**What to work on**
a) Summarize the article on Wikipedia in two sentences.
b) Answer these questions using the article on Wikipedia:
(i) How many full-time employees does Wikipedia have?
(ii) In what year did the editing community's numbers drop off after rapid growth?
(iii) Which two platforms began using Wikipedia to show more context about videos or posts?
c) Resume the article on Wikipedia from the point where it stops.

[start of Passage provided]

Founded in 2001, Wikipedia is on the verge of adulthood. It’s the world’s fifth-most popular website, with 46 million articles in 300 languages, while having less than 300 full-time employees. What makes it successful is the 200,000 volunteers who create it, said Katherine Maher, the executive director of the Wikimedia Foundation, the parent-organization for Wikipedia and its sister sites.

Unlike other tech companies, Wikipedia has avoided accusations of major meddling from malicious actors to subvert elections around the world. Part of this is because of the site’s model, where the creation process is largely transparent, but it’s also thanks to its community of diligent editors who monitor the content, said Maher, during an event hosted by Quartz in Washington DC on April 26.

Overall, the United States, Germany, and Japan are the most avid users of Wikipedia, with between one and 10 billion views from each country in March / Wikipedia

Who are the editors?

“A lot of them have jobs, a lot of them are students, a lot of them are retirees…We have ‘Wikimedians’ who are academics who work at major universities. We have folks who are 14-year-olds who really just love what they do,” Maher said in a conversation with Quartz White House correspondent Heather Timmons.

Their fundamental belief, she said, is that by sharing knowledge, you can make the world a better place. “I always think of this as a very generous response from humanity to build something for which they derive no extrinsic benefit. It’s all intrinsic.”

It’s an international community, Maher said, which rapidly grew until 2006 when its numbers dropped off. It has since been relatively stable. The next goal for the organization, she said, is building for emerging markets, where they see participation growing. The needs of an editor in Chad, and an editor in Washington DC are different, she said, with the key question now being: “How do we lower the barrier to entry?”

On what is truth on Wikipedia

Somewhat unwittingly, Wikipedia has become the internet’s fact-checker. Recently, both YouTube and Facebook started using the platform to show more context about videos or posts in order to curb the spread of disinformation—even though Wikipedia is crowd-sourced, and can be manipulated as well.

Maher said she doesn’t see Wikipedia as the arbiter of the truth. The aim is something else. “I don’t think of it as truth, I think of it as the best understanding of what we know right now. We’re constantly negotiating what truth actually means.”

As the world evolves, Wikipedia evolves. Editors are “are making judgments at a rate of 350 times a minute.”

[end of Passage provided]
[start of Provided data]

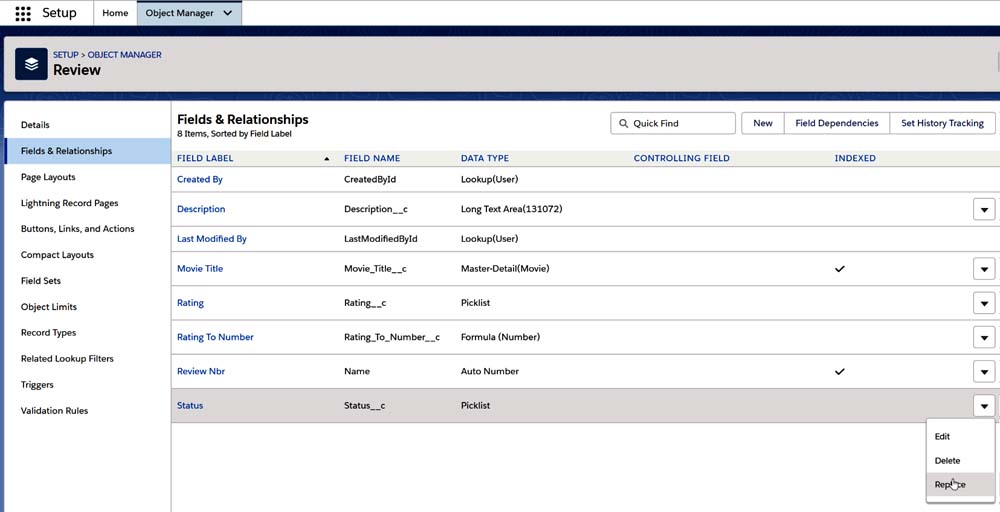This screenshot has width=1000, height=512.
Task: Expand Rating To Number row actions menu
Action: click(984, 337)
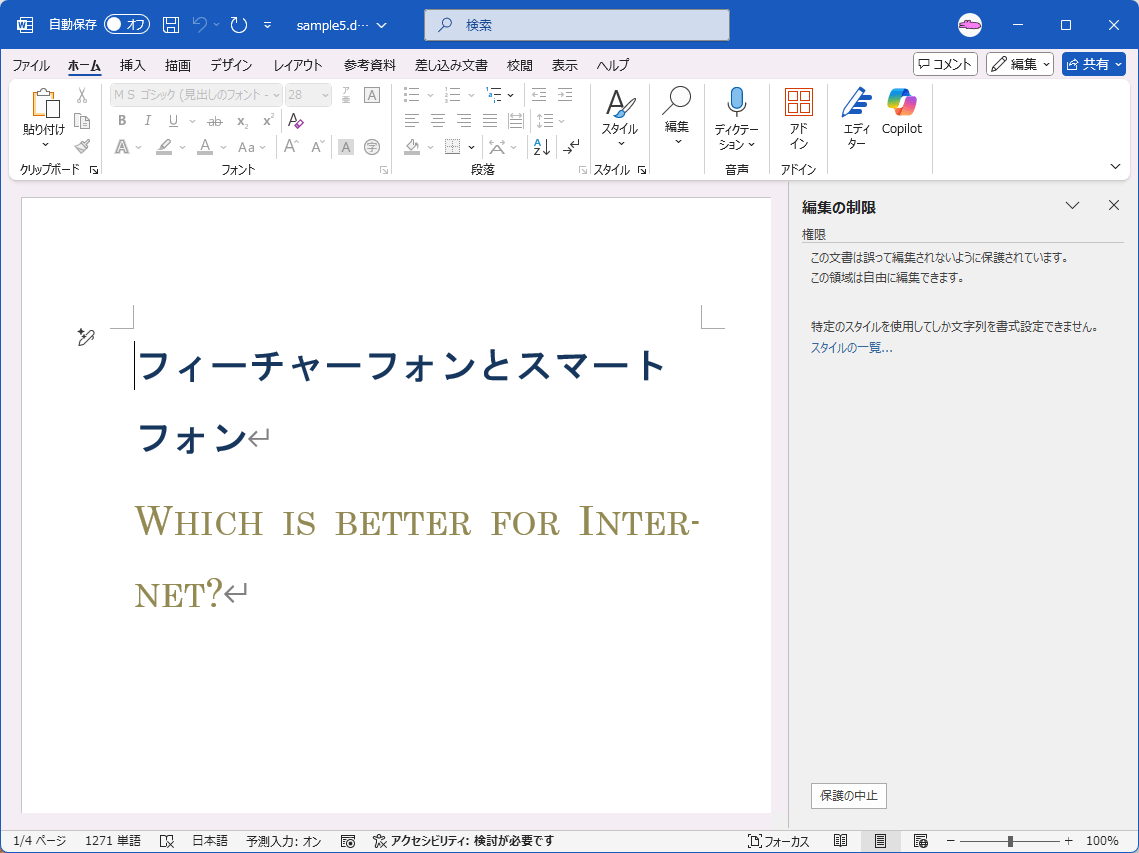
Task: Click the Stop Protection (保護の中止) button
Action: pos(848,796)
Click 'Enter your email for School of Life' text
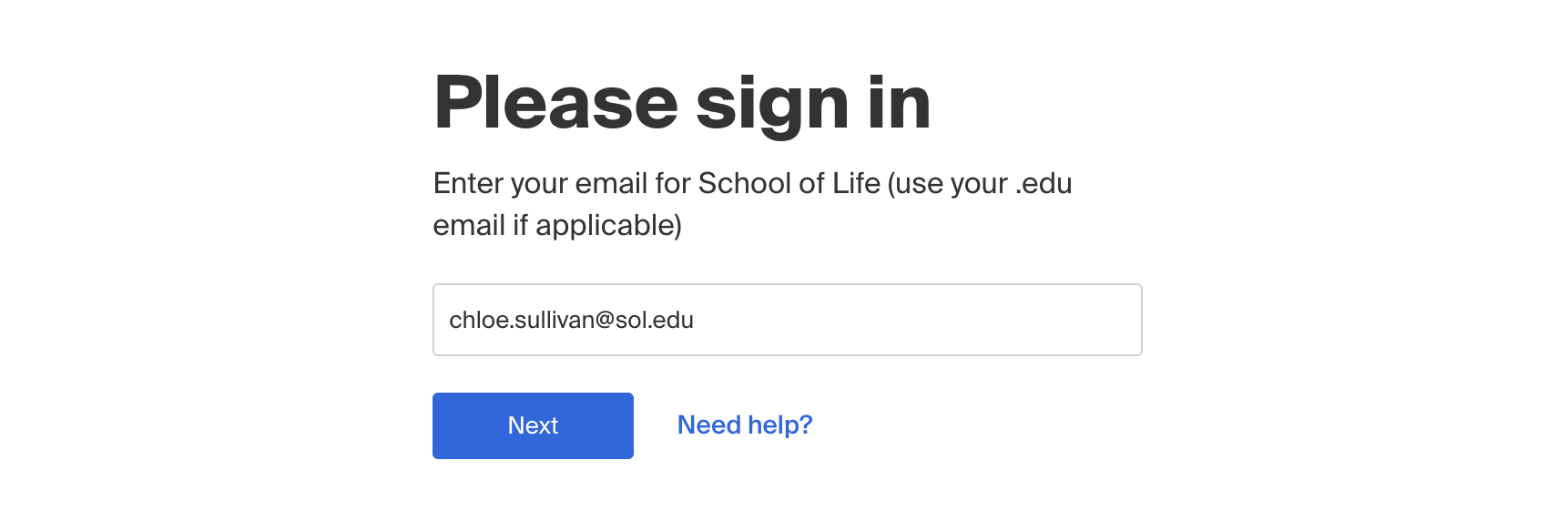 tap(656, 183)
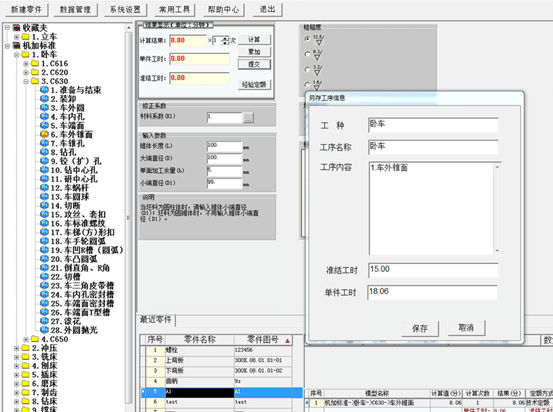Open the 数据管理 menu
This screenshot has height=412, width=553.
[x=75, y=10]
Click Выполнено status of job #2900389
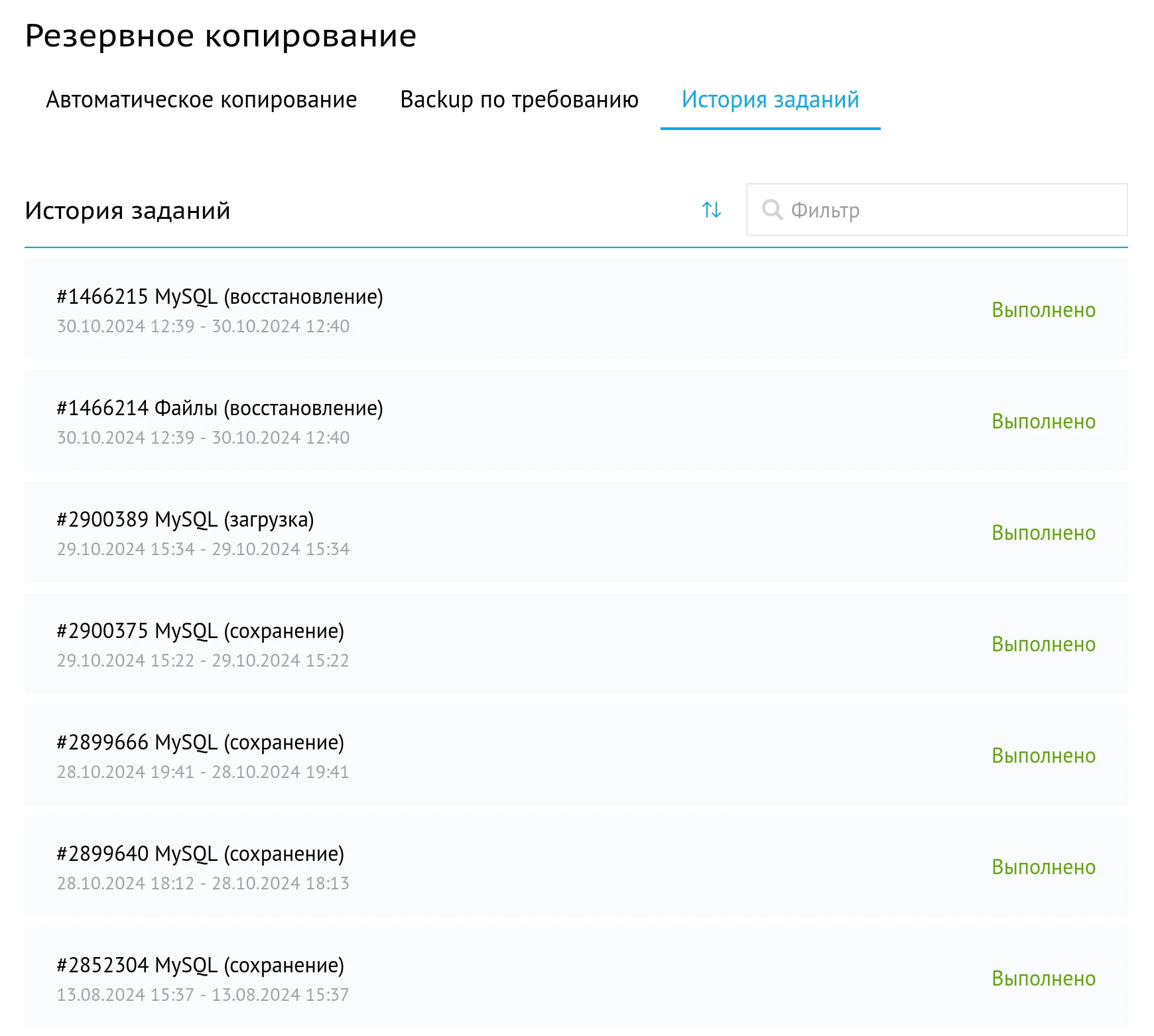1154x1036 pixels. [x=1043, y=533]
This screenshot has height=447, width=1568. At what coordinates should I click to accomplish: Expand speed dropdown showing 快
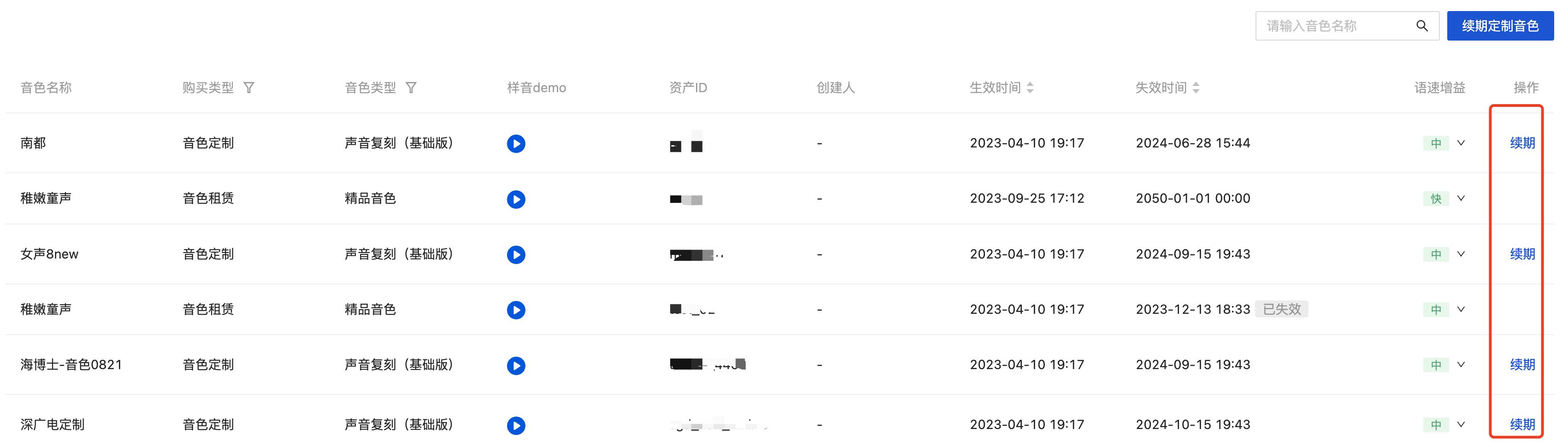[x=1461, y=199]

[end of Provided data]

**Final answers**
a) Wikipedia, founded in 2001, is the world's fifth-most popular website, and according to Wikimedia Foundation executive director Katherine Maher its success comes from some 200,000 volunteers, ranging from students and retirees to academics and teenagers, who believe that sharing knowledge can make the world a better place. Although YouTube and Facebook now draw on it to curb disinformation, Maher does not see Wikipedia as the arbiter of truth but as the best understanding of what is known right now, and the organization's next goal is to lower the barrier to entry for editors in emerging markets.

b)
(i) Fewer than 300
(ii) 2006
(iii) YouTube and Facebook

c)
Wikimedians don’t believe in objectivity, it’s not ‘this thing says this’ and ‘this side says that’. They believe in this thing they call neutrality. They will look at the preponderance of information published by what they call reliable, reputable sources, and they’ll say: ‘the preponderance of information says that [for example] anthropogenic climate change—it’s a thing.'”

The bulk of such an article will be information on the science, and it will have a much shorter section on the political controversy. Likewise, the article about the concept of flat Earth, still a popular conspiracy theory, will not be portrayed as something that has legitimate scientific evidence behind it.

Since every edit on a Wikipedia page is recorded, it offers a view of how knowledge is changing. “I think the sociologists of the future will have a rich, rich mine to understand the way our common narratives shift as different voices have agency in these conversations,” Maher said.

On how malicious actors are rooted out

While no evidence of organized, widespread election-related manipulation on the platform has emerged so far, Wikipedia is not free of malicious actors, or people trying to grab control of the narrative. In Croatia, for instance, the local-language Wikipedia was completely taken over by right-wing ideologues several years ago.

The platform has also been battling the problem of “black-hat editing”— done surreptitiously by people who are trying to push a certain view—on the platform for years.

But, Maher says, longtime Wikipedia editors are able to distinguish this kind of activity, and conduct their own investigations to weed such actors out.

“We’re trying to understand how our content can be manipulated,” Maher said, when asked whether the group had looked into potential Russian manipulation on the platform. It appears that if articles are very large and popular they aren’t affected, she said, because so many members of the community are monitoring that content.

“As every change is made, someone is getting pinged somewhere in the world, saying ‘come look at this and make sure this is line with policy, that’s it’s not vandalism, that it’s a truthful contribution.'”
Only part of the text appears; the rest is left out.